Одинъ голосъ вдругъ отчетливо заговорилъ:
— Зачѣмъ даромъ тратить слова… — и вздохнувъ продолжалъ, — нелѣпо думать, что человѣкъ созданъ по инымъ законамъ бытія, чѣмъ остальныя существа, это было бы не логично, а природа, какъ высшій разумъ, нелогичностей не терпитъ. Стало быть, какъ бы онъ не культивировался, а и черезъ тысячу лѣтъ, никогда и ничего похожаго на равенство не будетъ…
— Врядъ ли ты правъ, а если и правъ, то слушать твои слова до нервной боли тяжело, — отвѣтилъ второй голосъ.
— Тѣмъ не менѣе, чтобы тебя утѣшить я все-таки могу дать честное слово, что еще сегодня, до захода солнца, вотъ на этомъ самомъ мѣстѣ, я видѣлъ группу людей… И если между ними и не было полнаго равенства, то во всякомъ случаѣ всѣ они очень и очень приближались къ этому понятію, — снова произнесъ грустнымъ, но увѣреннымъ тономъ первый голосъ.
— Ты вѣроятно видѣлъ солдатъ, но зачѣмъ же каламбурить, вѣдь мы говоримъ серьезно.

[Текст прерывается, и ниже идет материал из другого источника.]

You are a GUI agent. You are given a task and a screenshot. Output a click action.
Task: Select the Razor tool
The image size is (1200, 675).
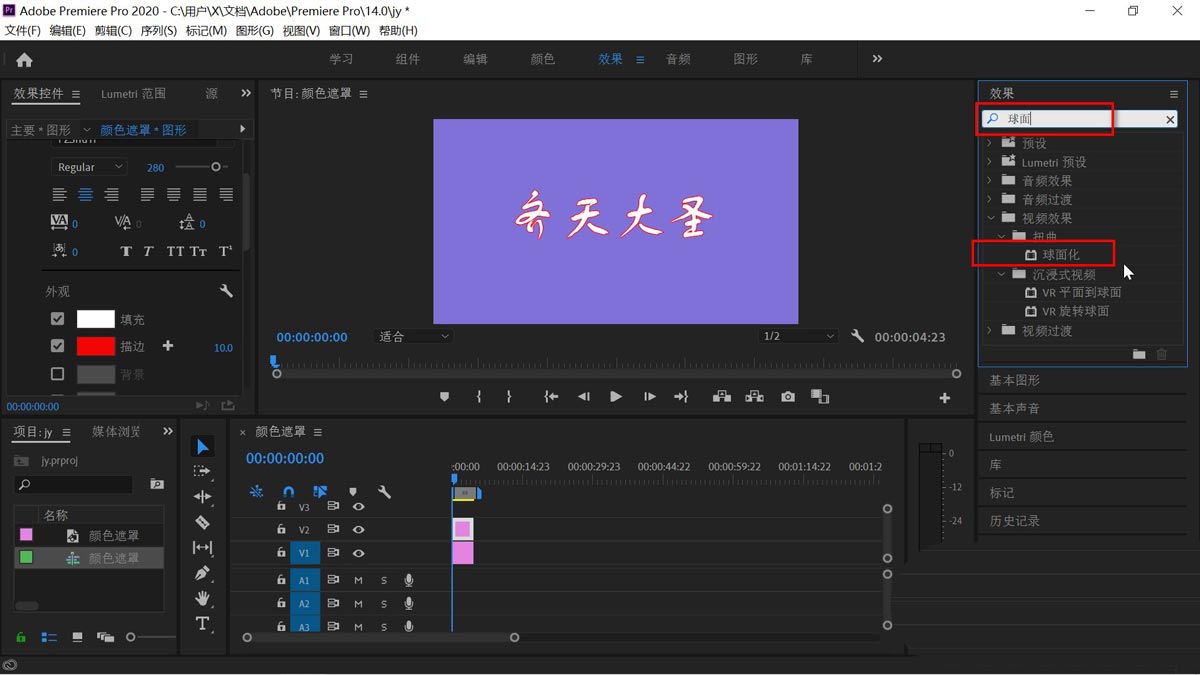click(x=202, y=522)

— Были и солдаты и даже офицеры…
— Въ самомъ дѣлѣ, если хочешь говорить, то разсказывай какъ слѣдуетъ, а не загадками, — послышался третій голосъ.
— Хорошо, я разскажу, но только вы обѣщайте, что не перебьете меня до конца.
— Обѣщаемъ.
— Видите ли, — началъ первый голосъ, — когда я по какимъ-либо причинамъ, нахожусь въ дурномъ настроеніи, то мнѣ бываетъ противно встрѣчаться съ людьми, съ которыми я знакомъ шапочно или въ силу служебныхъ отношеній. Тогда одинъ ихъ видъ приводитъ меня въ бѣшенство и всѣ они кажутся мнѣ только рабами своихъ организмовъ. Люди же, которыхъ я не знаю, и которые, поэтому, не могутъ подойти ко мнѣ, чтобы заговорить о всякихъ пустякахъ, не только не раздражаютъ меня, своимъ видомъ, но даже успокаиваютъ. Кромѣ того чѣмъ дальше человѣкъ стоитъ отъ меня по своему общественному положенію тѣмъ онъ для меня интереснѣе. Перечитывать книгу, въ которой знаешь каждую фразу, помнишь даже въ какомъ мѣстѣ опечатка или покривился шрифтъ, — вѣдь далеко не такъ пріятно, какъ глотать еще пахнущія типографской краской страницы новаго талантливаго автора. Да-съ…
Поэтому, когда мною овладѣваетъ тяжелое состояніе духа, то, чтобы не сказать дерзости какому-нибудь тупому и холодному, какъ булыжникъ и жестокому, какъ бѣлый медвѣдь Ивану Ивановичу, я или ухожу за городъ, если для этого есть время, или отправляюсь въ такое мѣсто, гдѣ знаю навѣрное, что не встрѣчу ни одного знакомаго…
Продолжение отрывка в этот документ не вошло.